» JOBS
[a] Name every person mentioned by name in the passage below on children's religious fears, listing each one once.
[b] In the passage below on children's religious fears, translate this sentence into French: "We cannot forget the less happy children who, instead of developing into baby prodigies or baby prigs, fretted out their helpless hearts in nightly fears of Hell."

-- start of SOURCE PASSAGE --

Small wonder that under this depressing burden of books, little boys and girls, too young to know the meaning of sin, were assailed with grievous doubts concerning their salvation. Small wonder that Betty Sewall, an innocent child of nine, "burst into an amazing cry" after reading a page or two of Cotton Mather, and said "she was afraid she should goe to Hell, her sins were not pardon'd." It is heart-rending to read Judge Sewall's entry in his diary: Betty can hardly read her chapter for weeping. Tells me she is afraid she is gone back" (at nine). "Does not taste that sweetness in reading the Word which once she did. Fears that what was upon her is worn off. I said what I could to her, and in the evening pray'd with her alone." It is scant comfort for us, recalling the misery of this poor wounded child, and of many others who suffered with her, to know that Phebe Bartlett was ostentatiously converted at four; that Jane Turell "asked many astonishing questions about divine mysteries," before she was five; and that an infant son of Cotton Mather's "made a most edifying end in praise and prayer," at the age of two years and seven months. We cannot forget the less happy children who, instead of developing into baby prodigies or baby prigs, fretted out their helpless hearts in nightly fears of Hell.

-- end of SOURCE PASSAGE --
-- start of DATA --

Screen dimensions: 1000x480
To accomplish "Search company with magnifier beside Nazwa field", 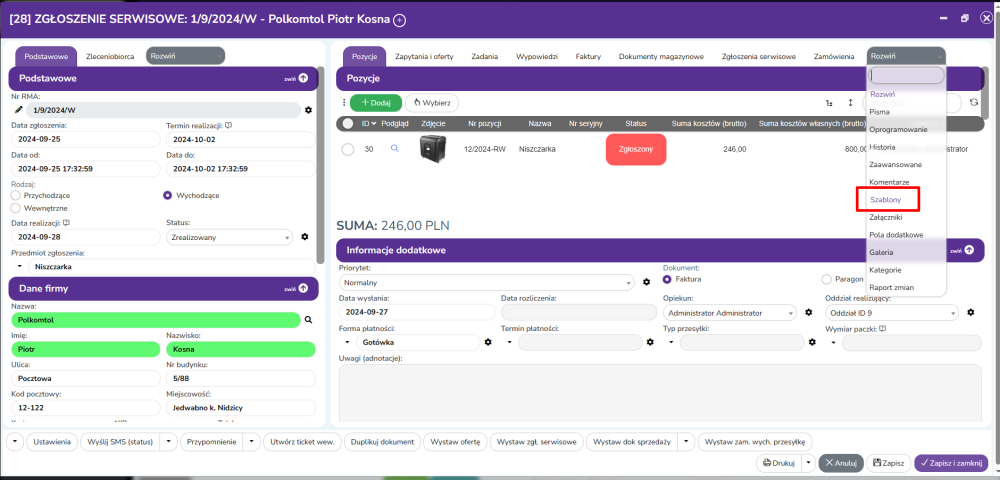I will (x=308, y=320).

-- end of DATA --

» ANSWERS GIVEN
[a] Betty Sewall, Cotton Mather, Judge Sewall, Phebe Bartlett, Jane Turell

[b] Nous ne pouvons oublier les enfants moins heureux qui, au lieu de devenir de petits prodiges ou de petits pharisiens, consumaient leur cœur sans défense dans la terreur nocturne de l'Enfer.